王澤星退無可退的抵在牆角處,他驚慌的看著跟堵牆一樣高大的綁匪,漫天恐懼襲來,他不受控制的一哆嗦。
空氣里暈開一股尿騷味。
江璃瞧著還沒有動手就失禁的傢伙,嘖嘖嘴,「就這點膽子還敢學別人玩囚禁?王澤星,我以前就提醒過你,最好殺了我,否則我定會將我受的苦十倍百倍的還給你。」
「嗚嗚嗚。」王澤星痛苦的掙扎著。
「動手。
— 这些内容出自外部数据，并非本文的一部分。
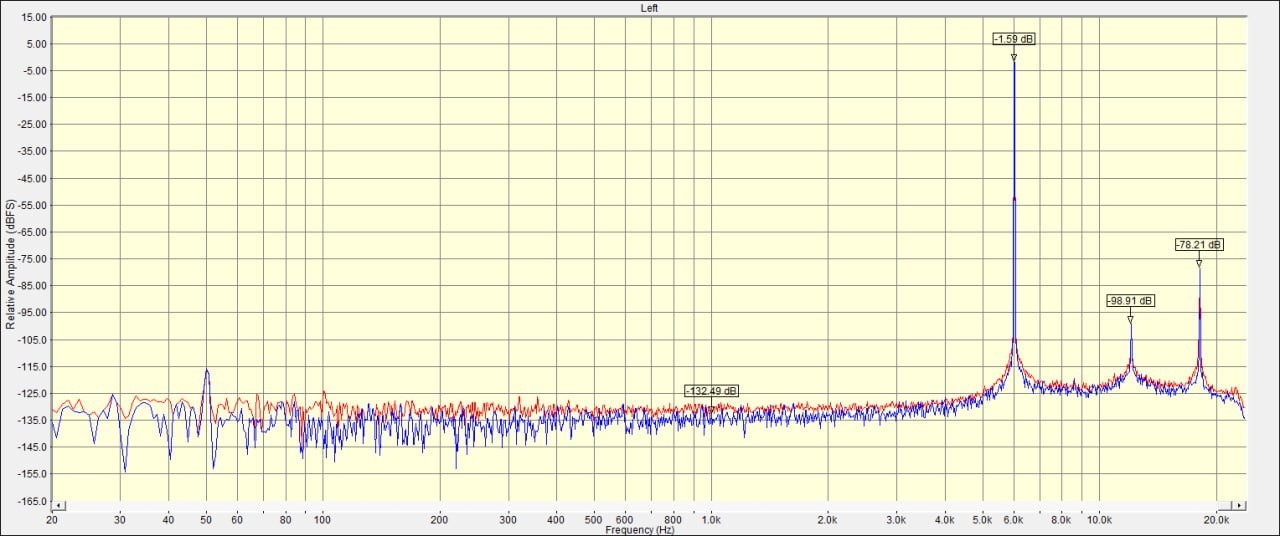Image resolution: width=1280 pixels, height=536 pixels.
Task: Click the "Relative Amplitude (dBFS)" axis label
Action: [x=10, y=264]
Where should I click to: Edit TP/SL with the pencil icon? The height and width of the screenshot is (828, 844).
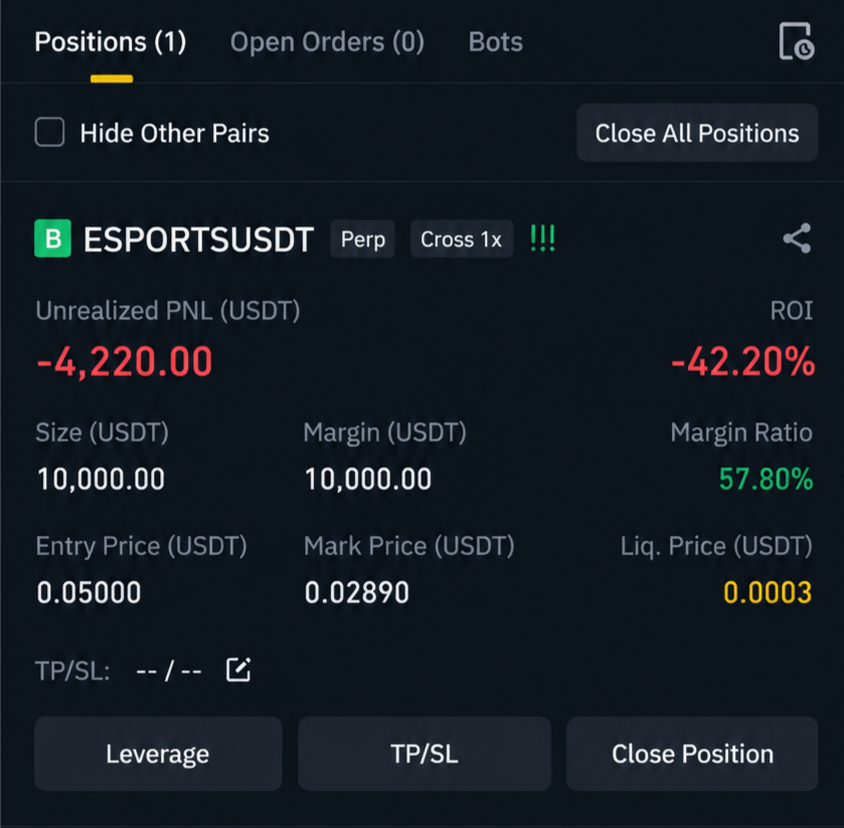coord(238,670)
」江璃低吼一聲。
綁匪舉起手中的棒球棍不帶遲疑的砸在了王澤星的腿骨上。
王澤星瞳孔猛地一縮,他起初感受到了一股劇痛,再然後就是一陣麻意,當痛感到達頂峰,腦子仿佛會自動麻痹自己的痛覺神經,以至於他僥倖的以為自己其實沒有被打斷骨頭。
只是漸漸的,等到那自欺欺人的麻痹感褪去時,鋪天蓋地的疼痛恍若心臟都被人死死攥在手裡,他連呼都呼不出一聲,整個人往後一仰,身體開始劇烈抽搐。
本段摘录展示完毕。